■ Exercise instructions: Nothing but a verbatim copy of the data, minus the images, should be returned.

■ The data:

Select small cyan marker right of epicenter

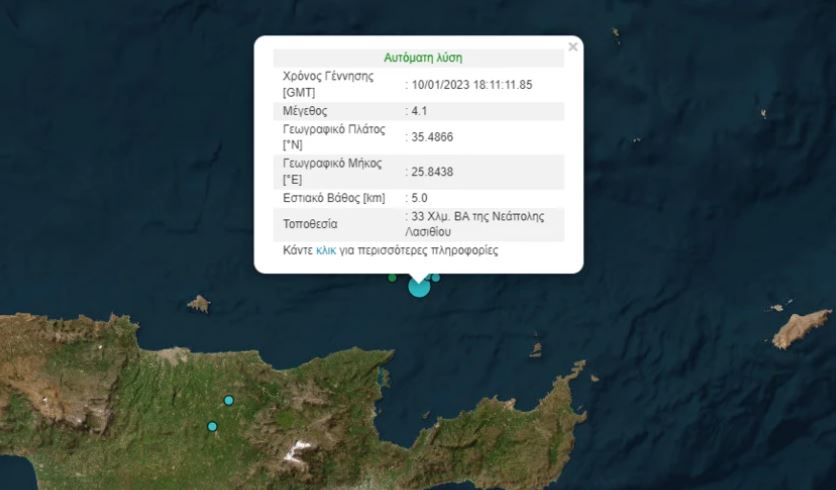point(436,277)
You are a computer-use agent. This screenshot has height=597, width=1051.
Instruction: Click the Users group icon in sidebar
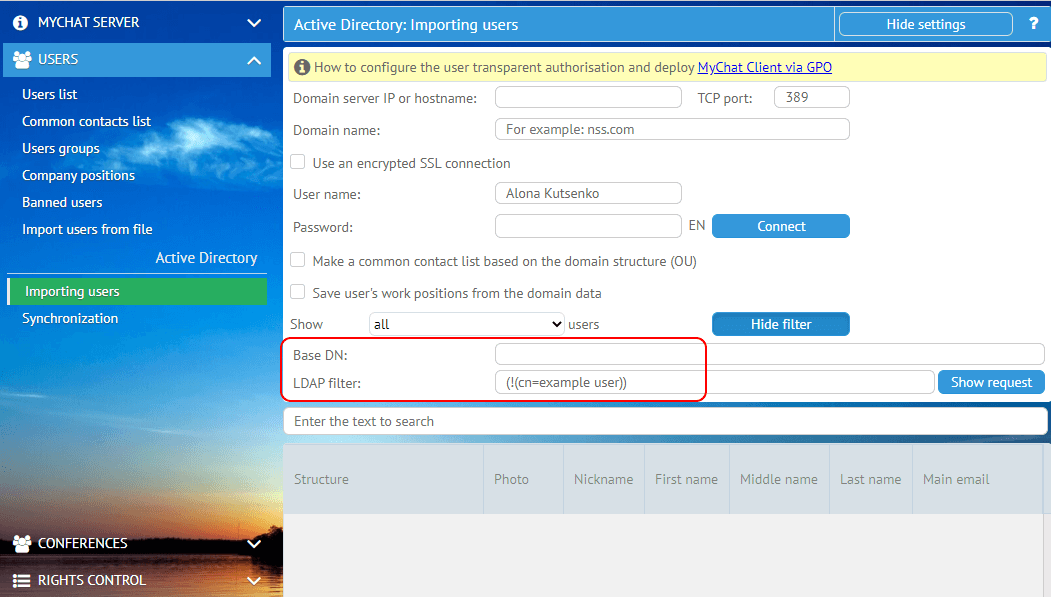21,59
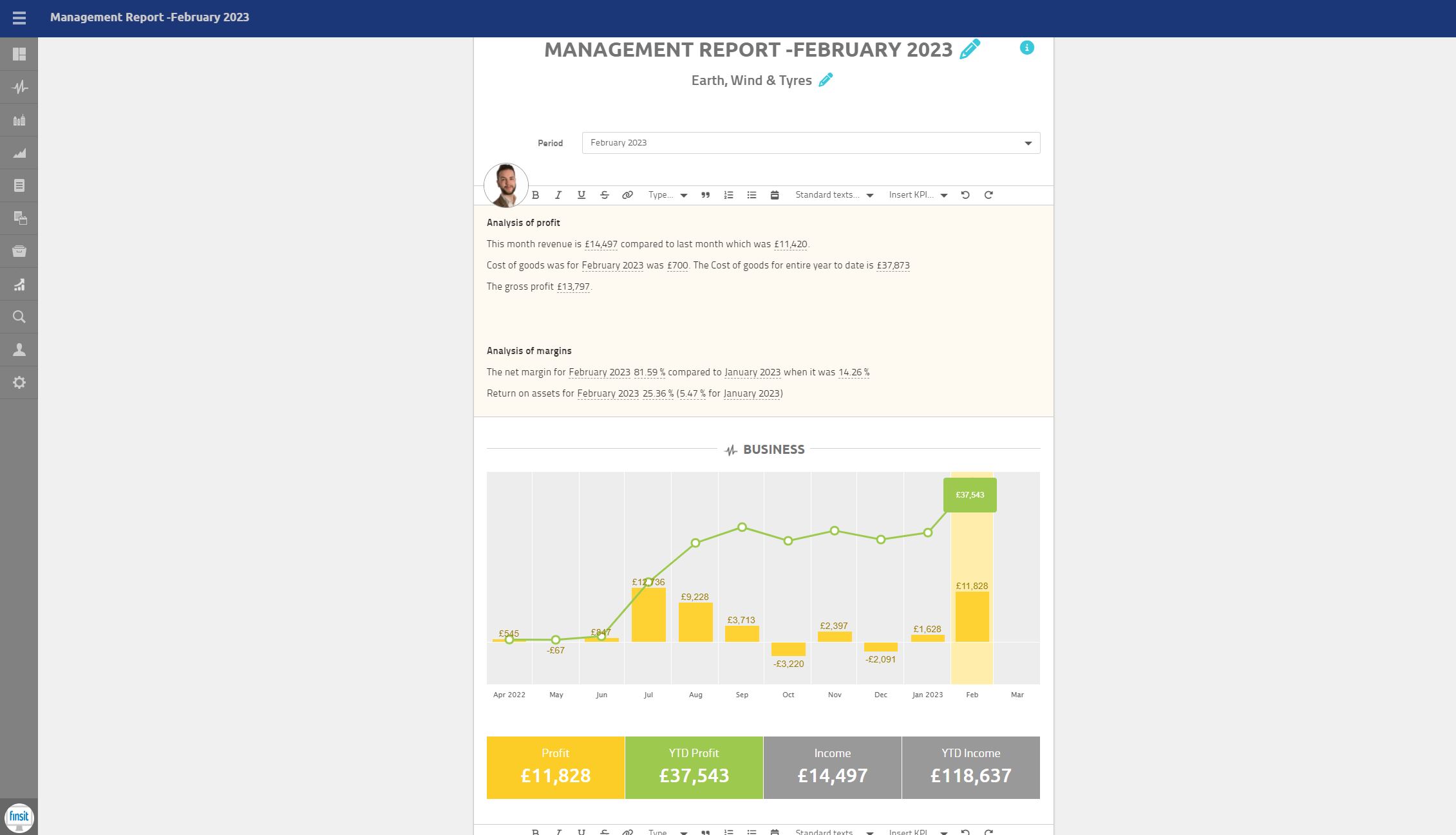Screen dimensions: 1456x835
Task: Select the reports panel icon in sidebar
Action: [x=19, y=186]
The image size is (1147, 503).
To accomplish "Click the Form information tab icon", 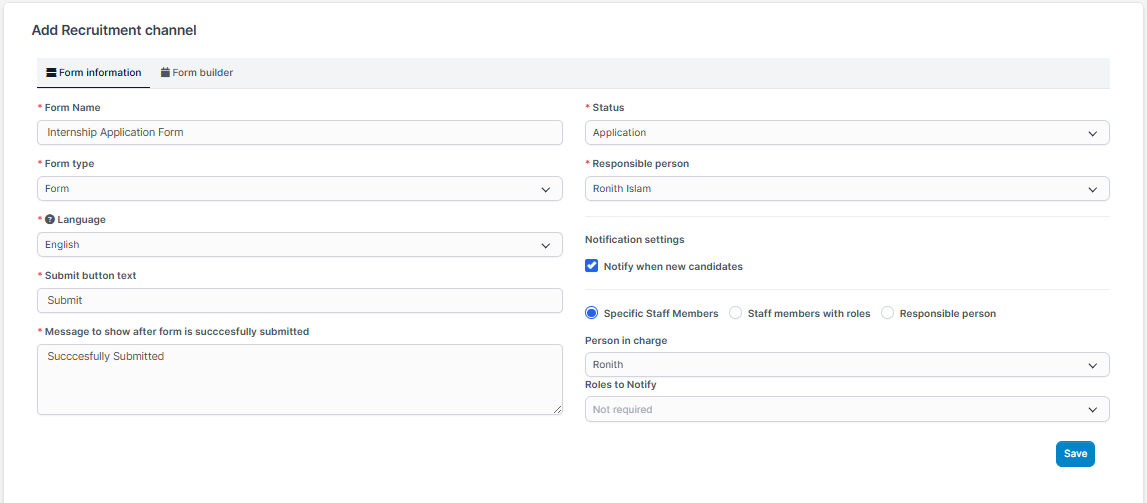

■ Output for this task:
Select small cyan marker right of epicenter

point(436,277)
You are a computer-use agent. This screenshot has height=597, width=1051.
Instruction: Click the Users group icon in sidebar
21,59
Screen dimensions: 1456x835
Task: Select the reports panel icon in sidebar
Action: [x=19, y=186]
The image size is (1147, 503).
To accomplish "Click the Form information tab icon", 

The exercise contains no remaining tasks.